=== Information supplied ===
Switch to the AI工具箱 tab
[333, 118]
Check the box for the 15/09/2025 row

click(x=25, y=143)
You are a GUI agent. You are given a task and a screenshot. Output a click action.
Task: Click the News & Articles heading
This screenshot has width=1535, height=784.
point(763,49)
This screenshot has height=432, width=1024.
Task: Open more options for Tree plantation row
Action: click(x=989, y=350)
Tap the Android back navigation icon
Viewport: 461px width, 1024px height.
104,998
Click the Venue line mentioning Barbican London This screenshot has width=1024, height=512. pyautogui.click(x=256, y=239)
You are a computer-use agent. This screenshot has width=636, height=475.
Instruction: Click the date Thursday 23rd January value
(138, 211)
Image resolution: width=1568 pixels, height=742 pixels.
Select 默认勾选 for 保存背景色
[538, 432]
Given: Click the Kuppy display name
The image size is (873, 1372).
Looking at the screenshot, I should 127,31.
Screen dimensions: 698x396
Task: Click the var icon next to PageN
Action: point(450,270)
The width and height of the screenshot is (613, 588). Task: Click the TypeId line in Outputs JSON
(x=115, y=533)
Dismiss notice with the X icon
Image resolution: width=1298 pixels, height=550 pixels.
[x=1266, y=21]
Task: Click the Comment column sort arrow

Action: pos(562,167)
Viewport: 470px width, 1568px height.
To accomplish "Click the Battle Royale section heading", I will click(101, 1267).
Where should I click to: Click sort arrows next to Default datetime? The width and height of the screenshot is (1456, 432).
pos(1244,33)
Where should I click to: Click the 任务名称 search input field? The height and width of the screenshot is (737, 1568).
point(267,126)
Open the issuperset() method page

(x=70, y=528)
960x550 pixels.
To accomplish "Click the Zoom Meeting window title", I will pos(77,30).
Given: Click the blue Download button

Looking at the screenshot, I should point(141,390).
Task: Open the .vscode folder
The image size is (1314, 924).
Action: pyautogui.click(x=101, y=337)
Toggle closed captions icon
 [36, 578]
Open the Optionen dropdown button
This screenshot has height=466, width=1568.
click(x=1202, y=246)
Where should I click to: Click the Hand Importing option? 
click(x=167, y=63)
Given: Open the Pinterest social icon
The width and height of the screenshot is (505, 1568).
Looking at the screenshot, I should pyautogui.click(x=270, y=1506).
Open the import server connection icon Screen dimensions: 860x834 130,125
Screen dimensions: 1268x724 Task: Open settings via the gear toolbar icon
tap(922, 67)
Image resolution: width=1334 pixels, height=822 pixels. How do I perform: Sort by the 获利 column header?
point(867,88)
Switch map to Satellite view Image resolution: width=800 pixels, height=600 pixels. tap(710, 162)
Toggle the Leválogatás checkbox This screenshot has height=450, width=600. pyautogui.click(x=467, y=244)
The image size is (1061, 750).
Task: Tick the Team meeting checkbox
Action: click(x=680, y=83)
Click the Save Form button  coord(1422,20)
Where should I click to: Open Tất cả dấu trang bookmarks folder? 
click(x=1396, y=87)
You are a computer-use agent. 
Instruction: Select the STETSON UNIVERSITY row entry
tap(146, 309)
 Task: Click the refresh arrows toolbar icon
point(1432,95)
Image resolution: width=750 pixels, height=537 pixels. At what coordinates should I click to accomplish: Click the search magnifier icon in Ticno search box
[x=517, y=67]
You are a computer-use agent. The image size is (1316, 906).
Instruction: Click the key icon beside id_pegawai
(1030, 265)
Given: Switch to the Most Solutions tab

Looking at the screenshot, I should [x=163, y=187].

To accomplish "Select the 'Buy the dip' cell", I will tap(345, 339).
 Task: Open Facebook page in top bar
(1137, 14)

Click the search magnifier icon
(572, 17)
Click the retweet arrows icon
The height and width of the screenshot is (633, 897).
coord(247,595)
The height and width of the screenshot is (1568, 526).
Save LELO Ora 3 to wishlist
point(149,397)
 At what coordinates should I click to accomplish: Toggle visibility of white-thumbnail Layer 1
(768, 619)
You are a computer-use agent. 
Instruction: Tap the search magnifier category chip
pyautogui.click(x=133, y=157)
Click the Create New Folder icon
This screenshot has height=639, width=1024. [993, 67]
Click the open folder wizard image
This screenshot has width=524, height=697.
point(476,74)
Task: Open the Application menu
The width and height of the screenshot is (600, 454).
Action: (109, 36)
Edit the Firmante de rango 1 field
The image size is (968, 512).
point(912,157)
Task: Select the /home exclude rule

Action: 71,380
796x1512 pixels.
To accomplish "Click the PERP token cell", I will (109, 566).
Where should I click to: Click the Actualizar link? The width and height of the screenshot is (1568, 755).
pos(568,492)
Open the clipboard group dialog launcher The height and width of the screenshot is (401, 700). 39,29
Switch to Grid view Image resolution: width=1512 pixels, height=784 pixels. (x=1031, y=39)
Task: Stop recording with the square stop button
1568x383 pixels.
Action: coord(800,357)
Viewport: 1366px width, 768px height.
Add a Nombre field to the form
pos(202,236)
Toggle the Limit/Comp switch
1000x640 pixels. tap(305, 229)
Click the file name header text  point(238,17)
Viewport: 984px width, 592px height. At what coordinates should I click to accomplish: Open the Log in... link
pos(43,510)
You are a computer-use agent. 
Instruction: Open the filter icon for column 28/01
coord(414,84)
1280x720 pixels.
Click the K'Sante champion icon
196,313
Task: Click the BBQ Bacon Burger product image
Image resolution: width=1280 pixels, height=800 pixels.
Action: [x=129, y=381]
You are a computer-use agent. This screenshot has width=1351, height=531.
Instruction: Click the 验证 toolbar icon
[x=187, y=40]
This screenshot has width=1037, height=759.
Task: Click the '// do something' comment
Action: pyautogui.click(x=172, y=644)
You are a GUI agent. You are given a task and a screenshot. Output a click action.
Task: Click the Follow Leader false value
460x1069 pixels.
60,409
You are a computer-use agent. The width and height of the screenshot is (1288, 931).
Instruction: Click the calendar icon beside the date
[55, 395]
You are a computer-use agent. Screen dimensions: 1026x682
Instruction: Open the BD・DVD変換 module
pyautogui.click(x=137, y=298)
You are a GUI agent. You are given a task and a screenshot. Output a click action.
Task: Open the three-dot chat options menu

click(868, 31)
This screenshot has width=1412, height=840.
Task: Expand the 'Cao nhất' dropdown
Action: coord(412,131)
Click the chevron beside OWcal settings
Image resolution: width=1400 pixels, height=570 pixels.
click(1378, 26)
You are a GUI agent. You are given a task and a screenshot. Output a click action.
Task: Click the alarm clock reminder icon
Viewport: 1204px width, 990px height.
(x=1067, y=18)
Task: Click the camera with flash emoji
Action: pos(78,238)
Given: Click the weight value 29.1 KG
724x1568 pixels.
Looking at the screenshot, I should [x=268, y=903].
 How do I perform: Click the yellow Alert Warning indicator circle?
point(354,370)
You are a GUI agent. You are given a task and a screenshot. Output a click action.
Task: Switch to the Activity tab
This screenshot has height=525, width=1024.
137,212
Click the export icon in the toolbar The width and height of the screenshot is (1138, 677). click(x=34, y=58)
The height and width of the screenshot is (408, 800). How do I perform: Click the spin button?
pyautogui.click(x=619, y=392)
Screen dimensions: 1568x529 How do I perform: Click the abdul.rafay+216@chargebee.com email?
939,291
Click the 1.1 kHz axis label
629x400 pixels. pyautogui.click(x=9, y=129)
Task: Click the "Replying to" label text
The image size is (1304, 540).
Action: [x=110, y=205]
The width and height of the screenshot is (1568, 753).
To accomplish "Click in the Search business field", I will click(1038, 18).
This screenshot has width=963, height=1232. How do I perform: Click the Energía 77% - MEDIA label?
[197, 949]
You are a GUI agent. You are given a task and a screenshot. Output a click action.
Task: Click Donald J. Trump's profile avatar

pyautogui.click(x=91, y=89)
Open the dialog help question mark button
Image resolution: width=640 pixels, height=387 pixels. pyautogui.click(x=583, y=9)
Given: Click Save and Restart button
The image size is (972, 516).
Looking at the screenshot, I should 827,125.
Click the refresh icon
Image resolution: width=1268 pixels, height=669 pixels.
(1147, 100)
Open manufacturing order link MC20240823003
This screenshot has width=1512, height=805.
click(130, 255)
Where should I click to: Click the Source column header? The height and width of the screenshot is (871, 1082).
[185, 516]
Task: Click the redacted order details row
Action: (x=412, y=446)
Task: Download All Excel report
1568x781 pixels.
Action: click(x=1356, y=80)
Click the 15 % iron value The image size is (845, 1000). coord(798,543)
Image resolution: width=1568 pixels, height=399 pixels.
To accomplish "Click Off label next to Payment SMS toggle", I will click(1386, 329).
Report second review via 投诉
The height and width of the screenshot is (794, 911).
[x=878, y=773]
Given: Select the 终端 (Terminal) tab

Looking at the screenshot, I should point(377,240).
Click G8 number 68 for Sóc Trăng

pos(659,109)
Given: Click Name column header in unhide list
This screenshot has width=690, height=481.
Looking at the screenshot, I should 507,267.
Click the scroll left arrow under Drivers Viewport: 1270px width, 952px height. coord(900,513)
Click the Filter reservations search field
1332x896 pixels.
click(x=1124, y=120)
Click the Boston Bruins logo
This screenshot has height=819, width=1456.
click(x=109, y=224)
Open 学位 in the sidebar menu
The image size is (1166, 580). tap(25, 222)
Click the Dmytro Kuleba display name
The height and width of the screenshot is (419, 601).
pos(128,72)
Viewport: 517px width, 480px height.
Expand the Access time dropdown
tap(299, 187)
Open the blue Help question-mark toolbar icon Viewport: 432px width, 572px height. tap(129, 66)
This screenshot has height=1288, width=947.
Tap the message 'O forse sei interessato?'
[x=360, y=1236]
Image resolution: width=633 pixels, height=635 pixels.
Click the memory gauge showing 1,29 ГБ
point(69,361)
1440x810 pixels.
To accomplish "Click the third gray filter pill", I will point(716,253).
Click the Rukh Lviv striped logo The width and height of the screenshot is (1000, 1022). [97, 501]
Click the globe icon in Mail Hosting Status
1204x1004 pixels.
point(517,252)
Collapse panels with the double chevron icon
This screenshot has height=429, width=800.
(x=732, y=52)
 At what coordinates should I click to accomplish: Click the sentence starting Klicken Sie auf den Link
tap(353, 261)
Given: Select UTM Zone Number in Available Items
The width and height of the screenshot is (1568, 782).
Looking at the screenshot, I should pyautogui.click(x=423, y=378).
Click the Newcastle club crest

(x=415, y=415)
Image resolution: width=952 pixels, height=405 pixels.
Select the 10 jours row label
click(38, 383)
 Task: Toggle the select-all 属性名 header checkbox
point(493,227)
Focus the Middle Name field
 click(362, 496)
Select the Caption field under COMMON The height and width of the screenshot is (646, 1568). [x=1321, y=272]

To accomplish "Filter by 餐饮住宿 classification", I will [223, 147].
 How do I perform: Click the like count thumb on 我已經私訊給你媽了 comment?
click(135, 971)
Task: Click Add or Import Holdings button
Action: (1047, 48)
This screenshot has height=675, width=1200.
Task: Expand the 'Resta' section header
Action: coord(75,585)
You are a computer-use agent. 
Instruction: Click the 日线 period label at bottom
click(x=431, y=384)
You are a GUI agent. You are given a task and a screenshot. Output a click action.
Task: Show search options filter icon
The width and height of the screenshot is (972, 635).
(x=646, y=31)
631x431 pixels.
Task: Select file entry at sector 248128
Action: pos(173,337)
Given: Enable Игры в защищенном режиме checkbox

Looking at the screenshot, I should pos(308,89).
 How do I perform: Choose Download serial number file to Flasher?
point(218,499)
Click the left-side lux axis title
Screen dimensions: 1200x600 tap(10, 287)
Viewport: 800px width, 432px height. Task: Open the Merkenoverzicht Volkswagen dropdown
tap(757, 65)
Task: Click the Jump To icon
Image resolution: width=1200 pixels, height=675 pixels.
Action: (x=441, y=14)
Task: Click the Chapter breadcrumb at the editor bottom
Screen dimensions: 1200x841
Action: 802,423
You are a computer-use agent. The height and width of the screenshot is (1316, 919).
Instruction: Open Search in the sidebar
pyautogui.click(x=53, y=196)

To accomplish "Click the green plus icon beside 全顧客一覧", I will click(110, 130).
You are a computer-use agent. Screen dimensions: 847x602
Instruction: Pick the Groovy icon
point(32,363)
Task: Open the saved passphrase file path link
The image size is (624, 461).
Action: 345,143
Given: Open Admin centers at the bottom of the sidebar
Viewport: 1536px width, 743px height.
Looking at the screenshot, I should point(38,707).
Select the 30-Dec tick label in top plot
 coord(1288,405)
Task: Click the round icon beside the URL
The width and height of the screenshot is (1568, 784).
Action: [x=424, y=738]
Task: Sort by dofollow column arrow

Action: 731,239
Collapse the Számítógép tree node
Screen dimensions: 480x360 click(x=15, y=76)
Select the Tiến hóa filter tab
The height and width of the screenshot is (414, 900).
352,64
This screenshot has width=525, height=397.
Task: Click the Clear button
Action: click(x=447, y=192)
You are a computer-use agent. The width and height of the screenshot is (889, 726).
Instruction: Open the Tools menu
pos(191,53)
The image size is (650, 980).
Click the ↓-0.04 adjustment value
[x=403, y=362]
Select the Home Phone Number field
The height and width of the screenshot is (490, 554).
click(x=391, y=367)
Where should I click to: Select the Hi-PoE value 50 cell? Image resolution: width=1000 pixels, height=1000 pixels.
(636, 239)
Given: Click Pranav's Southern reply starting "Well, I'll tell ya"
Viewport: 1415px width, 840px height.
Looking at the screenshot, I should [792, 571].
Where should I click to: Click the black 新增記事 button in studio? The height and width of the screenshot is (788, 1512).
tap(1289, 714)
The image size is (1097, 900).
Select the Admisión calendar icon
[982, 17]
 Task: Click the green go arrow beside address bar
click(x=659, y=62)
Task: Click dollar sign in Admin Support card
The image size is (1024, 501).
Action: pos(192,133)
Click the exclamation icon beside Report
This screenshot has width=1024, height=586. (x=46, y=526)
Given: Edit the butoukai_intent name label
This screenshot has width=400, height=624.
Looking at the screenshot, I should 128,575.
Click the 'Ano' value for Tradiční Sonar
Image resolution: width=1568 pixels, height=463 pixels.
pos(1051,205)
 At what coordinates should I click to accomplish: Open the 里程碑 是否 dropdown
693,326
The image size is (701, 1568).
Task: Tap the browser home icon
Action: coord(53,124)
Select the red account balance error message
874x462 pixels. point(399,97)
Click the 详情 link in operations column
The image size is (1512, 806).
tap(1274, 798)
===
* Task
Exact duplication is required for the lines above, from the line that contains "Given: Click the weight value 29.1 KG" to the line that contains "Task: Switch to the Activity tab", inclusive; omit all others.

* Answer box
Given: Click the weight value 29.1 KG
724x1568 pixels.
Looking at the screenshot, I should [x=268, y=903].
 How do I perform: Click the yellow Alert Warning indicator circle?
point(354,370)
You are a GUI agent. You are given a task and a screenshot. Output a click action.
Task: Switch to the Activity tab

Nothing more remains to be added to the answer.